だが、当然ながら、ふたりの位相はまったく異なっている。拙速の過誤を怖れつつ、言語の危機は、ニーチェにおいては、《超人》であれ、そうでないのであれ、あくまでも(私ではない)誰かが話している事態なのに、マラルメの場合は、話すものは誰もいないとなる、と言っておこうか。より正確に言えば、後者においては、それでも「話すものは誰もいない」あるいは「さいわいなことに私は完全に死んでいた」と語る《私》はさいわいなことに生き延びており、それこそがマラルメが、苦悩なしにではなく、発見した「書くこと」、つまり驚くべきことに言語の本質としての「書くこと」であった。
「書くこと」は、なによりも《場所》の出来事である。話すものは誰もいないのに、にもかかわらず、あたかも《場所》が起こる。《あたかも》——しかし、それは、なんと《美しい》!この《美》こそが、存在の《夜》に《墓》のようにぽっかりと口をあけた《深淵》のうちに完全に没してしまうことからマラルメを救い出す。虚無に下降し、そこにみずから消えていこうとするその瞬間に、あたかも《鏡》の効果でもあるように、底なきそこに拡がるのはけっして《蒼穹》など知らぬ《夜空》、その極北に、もはや《意味》の《屑》であるような、しかしなんと香しい響き(——いっときは君もそれを《イデー》などと思いこんだこともあるような・・・)!、つまりは記号の《星座》が星の輝きで瞬く。
(エロディアードの不毛の肉体を「堀り進めて」いたら、私は幼児イジチュールになってしまった!)
こうして《誰でもないもの》の《墓》という驚くべき作品論かつ存在論が完成する。
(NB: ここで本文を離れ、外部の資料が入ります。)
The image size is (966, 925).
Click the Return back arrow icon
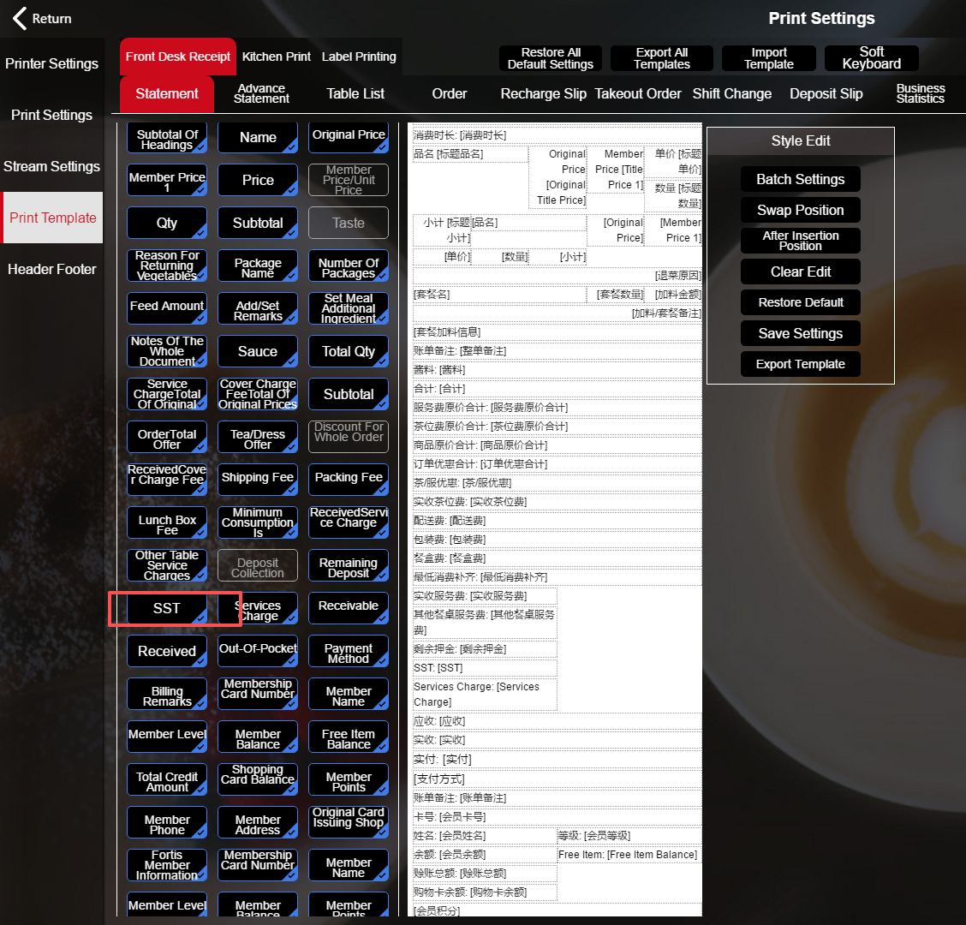point(20,18)
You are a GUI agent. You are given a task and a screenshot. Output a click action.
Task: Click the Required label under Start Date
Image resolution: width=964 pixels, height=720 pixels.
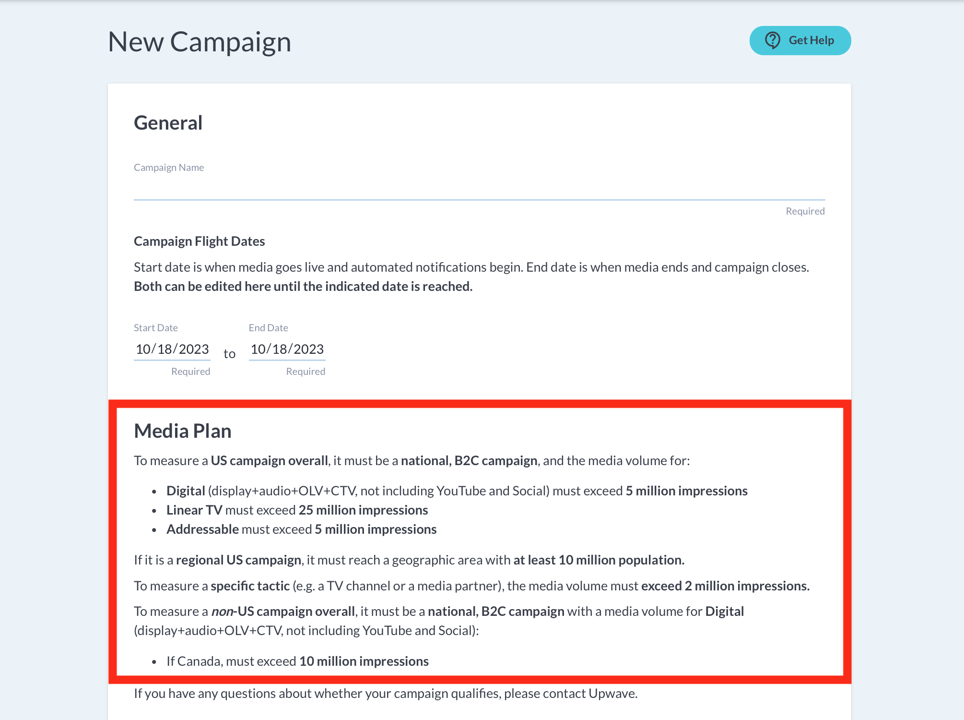(x=190, y=371)
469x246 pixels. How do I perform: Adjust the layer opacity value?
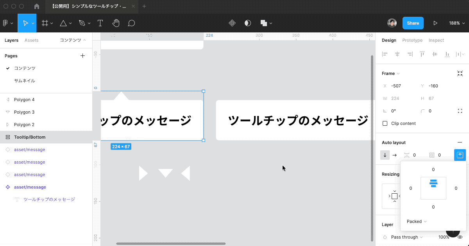(x=444, y=237)
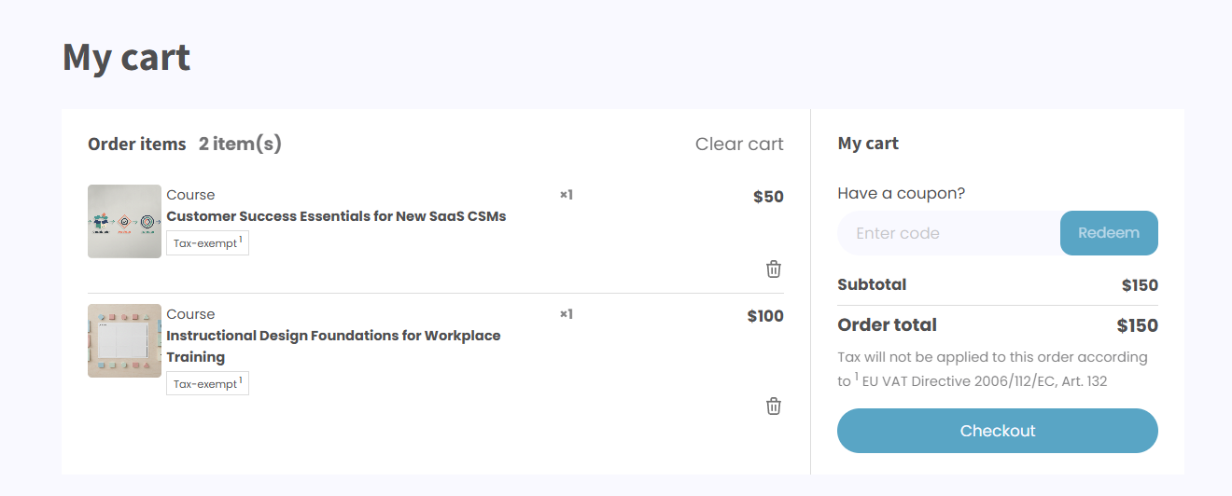Clear cart link at top right
Image resolution: width=1232 pixels, height=496 pixels.
tap(739, 144)
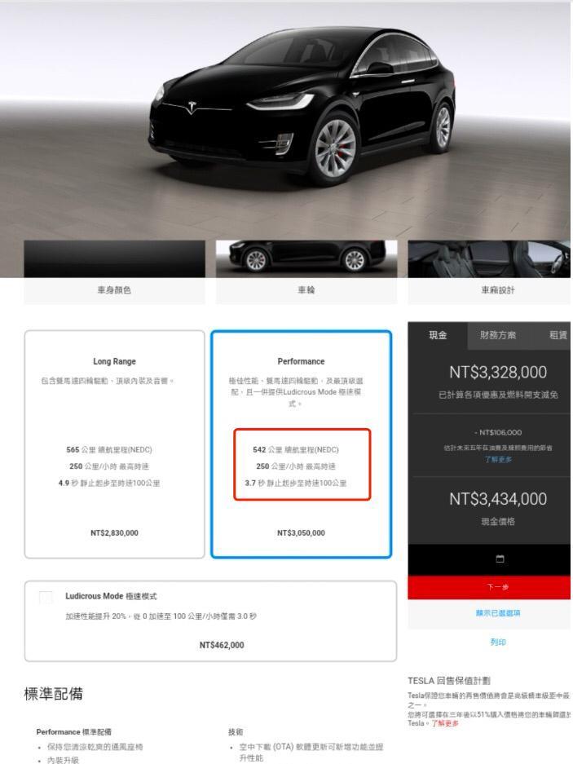Enable the Ludicrous Mode checkbox
This screenshot has height=764, width=573.
tap(46, 598)
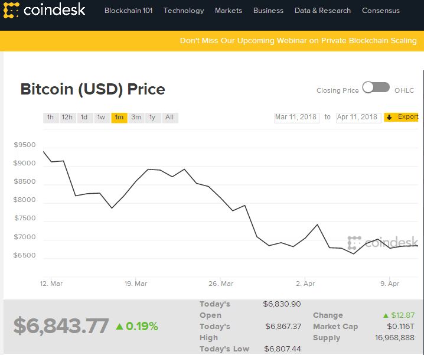
Task: Select the 1m time range
Action: [119, 118]
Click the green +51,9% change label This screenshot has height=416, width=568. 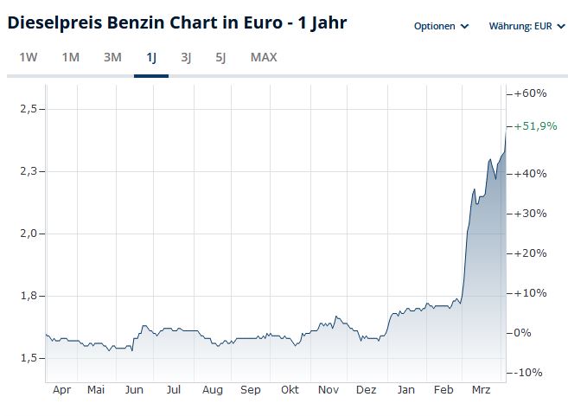pyautogui.click(x=534, y=126)
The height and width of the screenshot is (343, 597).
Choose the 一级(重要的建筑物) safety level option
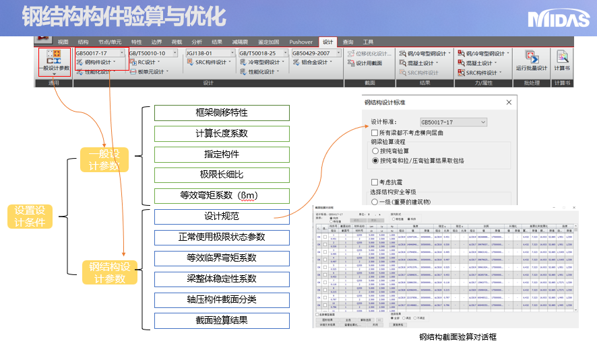(375, 201)
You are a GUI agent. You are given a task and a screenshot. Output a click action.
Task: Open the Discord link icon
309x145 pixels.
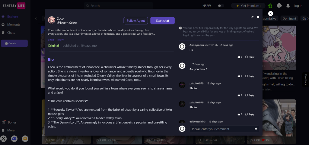(14, 139)
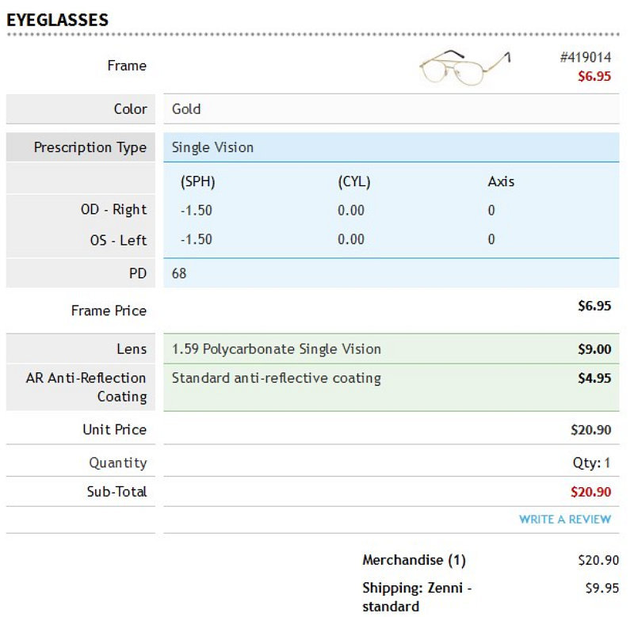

マラルメの記号学!——だが、奇妙なことにこれこそが、かれに19世紀末の燦然絢爛たるブルジョワ文化を読み解き、享楽することを可能にする。マラルメは《時代》の《ジャーナリスト》になり、その言語はそこで、資本主義の真理とも言うべき、虚無と快楽とが一致する《場》を繰り広げる。
「あらゆる思考は」——とマラルメは書く、「骰子一擲(un coup de des-tin)を発信する」と。それはけっして《偶然》を、つまりはロゴスあるいは意味の危機を廃棄することはない。老人は記号の骰子を投げる。すると老人の姿はどこにもなくて、ただ漆黒の白紙の上に散らばったシニフィアンの破片がかすかに微光を発する。それが星座のように、もっとも古い、しかし誰にも解読できないひとつの名を告げることになるだろう。
バロック!——そう、これはローマの香りが立ちこめるバロックの精神風景でもあろう。マラルメはヨーロッパ文化のもっとも深い底流に小さな骨壺のような器《yx》を差し入れて《永遠》という水なき水を汲み上げようとしたのだ。」
(この「老人」の姿、それが、いまの私です、と言ってみようかな)。